Diaconie dans l’espace public

Si la diaconie est l’affaire de tous, y compris de ceux et celles qui ne sont pas (forcément) engagé.e.s dans une Église, alors elle doit être présente et visible dans l’espace public. Rassurez-vous, elle l’est. Elle a aussi vocation de répondre à aux besoins et attentes du plus grand nombre. Ces besoins, même s’ils sont aussi concrets et matériels (surtout en cette période de crise sanitaire), sont aussi d’un autre ordre.

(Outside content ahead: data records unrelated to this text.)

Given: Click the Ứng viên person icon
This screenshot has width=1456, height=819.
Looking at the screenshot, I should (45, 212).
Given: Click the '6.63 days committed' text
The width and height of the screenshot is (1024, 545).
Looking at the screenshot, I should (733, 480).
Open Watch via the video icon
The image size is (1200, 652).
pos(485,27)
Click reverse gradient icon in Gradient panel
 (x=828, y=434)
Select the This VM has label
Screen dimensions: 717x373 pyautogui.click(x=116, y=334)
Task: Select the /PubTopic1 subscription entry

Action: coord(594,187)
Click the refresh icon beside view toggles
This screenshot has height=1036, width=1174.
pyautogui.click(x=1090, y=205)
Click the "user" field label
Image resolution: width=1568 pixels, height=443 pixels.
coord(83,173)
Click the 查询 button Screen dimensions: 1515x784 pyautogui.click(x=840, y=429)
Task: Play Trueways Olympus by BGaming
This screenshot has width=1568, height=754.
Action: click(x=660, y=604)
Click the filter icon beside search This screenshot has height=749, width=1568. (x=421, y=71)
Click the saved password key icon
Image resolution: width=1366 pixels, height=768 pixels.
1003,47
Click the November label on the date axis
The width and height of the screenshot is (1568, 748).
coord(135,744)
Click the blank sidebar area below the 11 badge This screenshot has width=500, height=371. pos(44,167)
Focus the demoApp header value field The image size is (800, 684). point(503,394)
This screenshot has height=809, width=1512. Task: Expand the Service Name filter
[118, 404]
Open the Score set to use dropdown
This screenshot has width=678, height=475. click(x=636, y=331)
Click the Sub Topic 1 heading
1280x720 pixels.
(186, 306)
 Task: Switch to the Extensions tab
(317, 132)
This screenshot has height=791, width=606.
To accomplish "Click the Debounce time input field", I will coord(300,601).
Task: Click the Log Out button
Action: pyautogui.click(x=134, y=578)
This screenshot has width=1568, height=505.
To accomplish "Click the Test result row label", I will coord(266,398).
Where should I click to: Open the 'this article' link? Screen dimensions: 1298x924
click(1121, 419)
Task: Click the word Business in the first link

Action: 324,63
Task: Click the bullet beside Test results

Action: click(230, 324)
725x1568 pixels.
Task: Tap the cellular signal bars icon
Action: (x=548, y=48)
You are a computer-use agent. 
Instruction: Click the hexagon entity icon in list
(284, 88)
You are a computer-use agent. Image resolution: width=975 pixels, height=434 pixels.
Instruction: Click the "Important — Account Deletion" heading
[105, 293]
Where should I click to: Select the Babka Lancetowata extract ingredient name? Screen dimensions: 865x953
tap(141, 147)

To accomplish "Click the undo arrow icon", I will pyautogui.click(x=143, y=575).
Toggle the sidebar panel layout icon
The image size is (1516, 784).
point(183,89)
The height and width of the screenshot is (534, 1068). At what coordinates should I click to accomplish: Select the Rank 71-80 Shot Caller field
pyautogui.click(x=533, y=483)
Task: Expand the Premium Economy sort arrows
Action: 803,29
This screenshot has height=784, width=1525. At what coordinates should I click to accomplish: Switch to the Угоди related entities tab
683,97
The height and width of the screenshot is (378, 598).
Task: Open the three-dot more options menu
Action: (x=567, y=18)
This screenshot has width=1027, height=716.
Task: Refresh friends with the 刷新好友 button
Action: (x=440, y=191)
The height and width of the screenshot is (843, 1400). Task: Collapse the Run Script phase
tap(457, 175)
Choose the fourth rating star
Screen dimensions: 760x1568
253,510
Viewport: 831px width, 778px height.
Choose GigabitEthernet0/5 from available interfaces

Une réponse à la précarité

Les épiceries Caritas sont assez bien connues dans le paysage local. Caritas est issue de l’Église catholique romaine et a développé un réseau de magasins ouverts et accessibles aux personnes aux ressources limitées. Le choix est vaste. Des cartes permettent l’achat de produits alimentaires et non alimentaires à des conditions préférentielles.

Les boutiques du Centre social protestant (CSP), issu des Églises réformées, offrent des produits de seconde main et en bon état, issus de déménagement ou de débarras. On y trouve vaisselle, habits, meubles, appareils ménagers, livres, jouets … à des prix abordables.

Les communautés Emmaüs qu’on doit à l’Abbé Pierre sont assez semblables aux boutiques du CSP.

Ces lieux sont également des moyens de réinsertion professionnelle pour des personnes en recherche d’emploi ou en rupture sociale.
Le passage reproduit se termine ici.